(Records for processing)

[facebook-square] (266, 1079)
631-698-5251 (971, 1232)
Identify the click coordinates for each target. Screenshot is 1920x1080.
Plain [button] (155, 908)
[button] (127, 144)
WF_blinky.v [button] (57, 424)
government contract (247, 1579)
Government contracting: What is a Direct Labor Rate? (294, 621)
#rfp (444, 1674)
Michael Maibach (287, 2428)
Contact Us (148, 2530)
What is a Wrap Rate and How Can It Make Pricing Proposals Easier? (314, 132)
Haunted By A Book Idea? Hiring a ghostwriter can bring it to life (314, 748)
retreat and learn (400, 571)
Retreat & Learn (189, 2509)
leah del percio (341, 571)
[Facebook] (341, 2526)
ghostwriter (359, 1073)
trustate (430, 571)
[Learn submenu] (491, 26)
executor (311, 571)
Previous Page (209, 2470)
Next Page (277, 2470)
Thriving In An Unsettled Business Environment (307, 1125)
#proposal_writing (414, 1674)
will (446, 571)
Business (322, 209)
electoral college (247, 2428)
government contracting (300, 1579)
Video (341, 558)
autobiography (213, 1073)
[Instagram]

(End Records for processing)

Required work =>
Every line from the one holding "government contracting (300, 1579)" through the last line of the listing above should be set down exactly, and nothing more.

Result below =>
government contracting (300, 1579)
Video (341, 558)
autobiography (213, 1073)
[Instagram]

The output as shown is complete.